▸ WORK INSTRUCTIONS: Copy the entries below word for word, covering only the stretch from the line containing "Given: Click the green" through the line containing "coord(102,272)", both included.

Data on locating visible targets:
════════════════

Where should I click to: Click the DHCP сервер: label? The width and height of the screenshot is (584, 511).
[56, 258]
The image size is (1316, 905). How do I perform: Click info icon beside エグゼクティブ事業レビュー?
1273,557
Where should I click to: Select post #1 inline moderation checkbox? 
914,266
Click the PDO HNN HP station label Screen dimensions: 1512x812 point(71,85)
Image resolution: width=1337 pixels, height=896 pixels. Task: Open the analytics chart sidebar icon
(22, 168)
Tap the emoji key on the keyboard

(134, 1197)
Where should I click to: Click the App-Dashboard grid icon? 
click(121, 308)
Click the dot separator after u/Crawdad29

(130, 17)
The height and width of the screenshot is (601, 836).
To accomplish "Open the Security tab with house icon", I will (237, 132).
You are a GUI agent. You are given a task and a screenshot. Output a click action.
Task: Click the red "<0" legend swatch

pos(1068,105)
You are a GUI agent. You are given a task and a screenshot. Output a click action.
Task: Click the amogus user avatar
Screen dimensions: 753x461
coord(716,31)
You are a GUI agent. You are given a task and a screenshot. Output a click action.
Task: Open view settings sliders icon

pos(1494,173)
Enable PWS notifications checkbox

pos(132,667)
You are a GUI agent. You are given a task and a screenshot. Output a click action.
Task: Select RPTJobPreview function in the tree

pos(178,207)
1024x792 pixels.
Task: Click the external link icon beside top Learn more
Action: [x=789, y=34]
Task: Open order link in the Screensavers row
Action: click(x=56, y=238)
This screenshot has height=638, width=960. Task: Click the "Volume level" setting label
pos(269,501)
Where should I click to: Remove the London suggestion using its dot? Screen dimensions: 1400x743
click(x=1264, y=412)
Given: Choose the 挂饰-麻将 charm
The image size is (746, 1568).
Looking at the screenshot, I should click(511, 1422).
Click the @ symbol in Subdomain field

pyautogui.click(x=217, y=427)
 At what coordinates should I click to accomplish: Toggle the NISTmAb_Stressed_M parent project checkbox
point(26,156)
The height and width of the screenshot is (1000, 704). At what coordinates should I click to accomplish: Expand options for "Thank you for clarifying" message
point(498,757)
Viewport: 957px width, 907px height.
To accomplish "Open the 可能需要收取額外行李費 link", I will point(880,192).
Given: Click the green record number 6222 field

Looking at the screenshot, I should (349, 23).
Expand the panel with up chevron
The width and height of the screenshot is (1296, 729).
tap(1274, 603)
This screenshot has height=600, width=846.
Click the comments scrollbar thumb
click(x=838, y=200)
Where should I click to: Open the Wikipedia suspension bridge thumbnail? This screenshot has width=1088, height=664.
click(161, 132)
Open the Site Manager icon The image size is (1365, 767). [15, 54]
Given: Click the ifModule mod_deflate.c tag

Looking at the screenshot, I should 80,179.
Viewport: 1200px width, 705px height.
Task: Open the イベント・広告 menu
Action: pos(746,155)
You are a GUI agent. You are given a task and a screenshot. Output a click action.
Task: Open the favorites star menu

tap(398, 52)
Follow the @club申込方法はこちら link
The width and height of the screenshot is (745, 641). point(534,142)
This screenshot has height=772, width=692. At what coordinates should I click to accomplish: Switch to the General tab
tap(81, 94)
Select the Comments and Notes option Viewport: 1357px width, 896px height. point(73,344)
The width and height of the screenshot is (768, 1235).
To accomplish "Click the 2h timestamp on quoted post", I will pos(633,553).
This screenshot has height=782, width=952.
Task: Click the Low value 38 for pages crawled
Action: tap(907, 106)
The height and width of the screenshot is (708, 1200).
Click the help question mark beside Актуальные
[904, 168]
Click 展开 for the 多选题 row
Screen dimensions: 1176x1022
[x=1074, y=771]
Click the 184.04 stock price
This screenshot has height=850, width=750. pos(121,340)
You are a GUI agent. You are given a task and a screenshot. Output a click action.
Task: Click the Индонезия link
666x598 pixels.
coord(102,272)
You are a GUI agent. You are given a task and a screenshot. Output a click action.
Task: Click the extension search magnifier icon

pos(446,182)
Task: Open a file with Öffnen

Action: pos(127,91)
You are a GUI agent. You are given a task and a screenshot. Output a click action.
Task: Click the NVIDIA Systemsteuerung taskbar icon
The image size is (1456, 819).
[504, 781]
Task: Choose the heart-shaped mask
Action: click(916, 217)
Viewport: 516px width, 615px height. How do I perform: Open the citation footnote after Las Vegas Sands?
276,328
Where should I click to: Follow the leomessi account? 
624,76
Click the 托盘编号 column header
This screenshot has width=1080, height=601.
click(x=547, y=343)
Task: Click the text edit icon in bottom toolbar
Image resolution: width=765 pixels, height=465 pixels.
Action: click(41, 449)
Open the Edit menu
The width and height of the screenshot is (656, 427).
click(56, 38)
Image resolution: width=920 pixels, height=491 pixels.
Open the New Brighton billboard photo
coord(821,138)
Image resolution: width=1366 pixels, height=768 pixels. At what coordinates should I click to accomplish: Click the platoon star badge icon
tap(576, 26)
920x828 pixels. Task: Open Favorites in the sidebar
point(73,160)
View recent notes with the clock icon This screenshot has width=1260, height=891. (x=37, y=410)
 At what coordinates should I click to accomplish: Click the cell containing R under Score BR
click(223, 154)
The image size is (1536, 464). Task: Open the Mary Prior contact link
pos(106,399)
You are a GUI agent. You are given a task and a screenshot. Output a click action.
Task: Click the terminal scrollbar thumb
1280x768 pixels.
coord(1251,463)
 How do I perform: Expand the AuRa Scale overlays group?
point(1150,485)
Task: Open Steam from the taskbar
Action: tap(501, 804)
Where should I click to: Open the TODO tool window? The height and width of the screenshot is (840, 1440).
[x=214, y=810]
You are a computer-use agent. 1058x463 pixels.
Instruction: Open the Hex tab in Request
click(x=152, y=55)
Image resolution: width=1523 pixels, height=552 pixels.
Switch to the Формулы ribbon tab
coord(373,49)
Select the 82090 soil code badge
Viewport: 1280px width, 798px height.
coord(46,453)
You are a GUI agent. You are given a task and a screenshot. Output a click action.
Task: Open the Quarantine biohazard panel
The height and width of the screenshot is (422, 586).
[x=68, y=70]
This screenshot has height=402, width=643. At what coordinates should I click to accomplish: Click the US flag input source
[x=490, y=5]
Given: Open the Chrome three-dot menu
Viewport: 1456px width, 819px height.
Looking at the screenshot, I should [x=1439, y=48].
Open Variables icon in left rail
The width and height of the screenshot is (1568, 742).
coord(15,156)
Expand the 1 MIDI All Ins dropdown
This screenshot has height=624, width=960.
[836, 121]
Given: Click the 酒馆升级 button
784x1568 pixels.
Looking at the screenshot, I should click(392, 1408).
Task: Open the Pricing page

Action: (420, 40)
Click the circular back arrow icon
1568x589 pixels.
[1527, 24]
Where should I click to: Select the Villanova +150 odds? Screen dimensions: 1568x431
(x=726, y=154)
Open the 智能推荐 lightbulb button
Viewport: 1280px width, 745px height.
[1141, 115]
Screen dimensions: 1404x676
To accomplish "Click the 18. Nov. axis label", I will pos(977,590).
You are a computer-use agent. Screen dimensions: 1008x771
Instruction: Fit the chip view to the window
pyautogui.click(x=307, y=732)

════════════════

▸ SOLUTION TO THE PROBLEM:
Given: Click the green record number 6222 field

Looking at the screenshot, I should (349, 23).
Expand the panel with up chevron
The width and height of the screenshot is (1296, 729).
tap(1274, 603)
This screenshot has height=600, width=846.
Click the comments scrollbar thumb
click(x=838, y=200)
Where should I click to: Open the Wikipedia suspension bridge thumbnail? This screenshot has width=1088, height=664.
click(161, 132)
Open the Site Manager icon The image size is (1365, 767). [15, 54]
Given: Click the ifModule mod_deflate.c tag

Looking at the screenshot, I should 80,179.
Viewport: 1200px width, 705px height.
Task: Open the イベント・広告 menu
Action: pos(746,155)
You are a GUI agent. You are given a task and a screenshot. Output a click action.
Task: Open the favorites star menu

tap(398, 52)
Follow the @club申込方法はこちら link
The width and height of the screenshot is (745, 641). point(534,142)
This screenshot has height=772, width=692. At what coordinates should I click to accomplish: Switch to the General tab
tap(81, 94)
Select the Comments and Notes option Viewport: 1357px width, 896px height. point(73,344)
The width and height of the screenshot is (768, 1235).
To accomplish "Click the 2h timestamp on quoted post", I will pos(633,553).
This screenshot has height=782, width=952.
Task: Click the Low value 38 for pages crawled
Action: tap(907, 106)
The height and width of the screenshot is (708, 1200).
Click the help question mark beside Актуальные
[904, 168]
Click 展开 for the 多选题 row
Screen dimensions: 1176x1022
[x=1074, y=771]
Click the 184.04 stock price
This screenshot has height=850, width=750. pos(121,340)
You are a GUI agent. You are given a task and a screenshot. Output a click action.
Task: Click the Индонезия link
666x598 pixels.
coord(102,272)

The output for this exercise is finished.